There are perhaps three areas to consider here (well three always seems a good number):
We have to accept that OTT Business models generally succeed. At least it seems that way.
Outside of telecoms Amazon have done an astonishing job of taking themselves from niche book supplier to the first point of call for all manner of goods and ... well the bookstore in my town closed down some time ago. Similarly Netflix. LoveFilm and co must take most of the credit/blame for the distinct lack of Blockbuster Stores.
Inside telecoms the flurry of OTT players with their paradoxical zero revenue business models is rife. They don’t all stick, but some do.
We have to accept a kind of evolution is taking place.
We need to know with certainty what our response to the OTT play is.
A considerable amount of writing has taken place here that summarises the main responses to OTT ie Block, Partner, or Compete - see eg Telco-OTT Strategies.

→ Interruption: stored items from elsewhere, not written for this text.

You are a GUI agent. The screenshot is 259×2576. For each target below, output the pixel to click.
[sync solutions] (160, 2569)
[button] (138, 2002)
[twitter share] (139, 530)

Telcos need to rethink what exactly are their core assets in the consumer space?
In the eyes of the consumer, telcos no longer own the handset, nor the branding; they do not own the content, they do not own the services and they do not own the Apps. But that doesn’t mean the inevitable result has to be the famously hyped dumb bit pipe. Operator pipes are at the same time expensive, super smart and incredibly valuable. It is these pipes, not only radio-pipes and cables but also the chains of retail outlets, that still give operators an enviable lead in customer intimacy.
- Customer intimacy in mobile telecoms means acting as the user’s mobile concierge of choice, utilising simple behavioural analytics (demographics and behaviour) and contextual data (location, time etc) to offer users specific content and services they are most likely to value from the long tail of available services. One example of this way of thinking is the 1-800 data plans in discussion by the likes of AT&T.
- Michael Rodgers recently likened this situation to a shopping mall. In the Mall all the flashy stores are owned by OTT players and are packed with colourful, highly desirable (not to mention sometimes confusing) goods. But the route to the Mall, the highway - and specifically the billboards and signs that lead users to different parts of the Mall - this is the property of the Mobile Operator. This is the enabler for customer intimacy.
In conclusion, the value in this ecosystem will always be transitory and shifting. Even OTT players have to move continuously since any “safe space” they recently occupied in fact is never secure. See for example reports this month from the Financial Times that daily downloads of the top 200 Apps in Apple’s AppStore have fallen up to 30% month on month.
As an industry we can chase moving targets and set up our own OS’s, App Stores and Services (we already tried all that); or we can focus hard on becoming the end user’s faithful guide.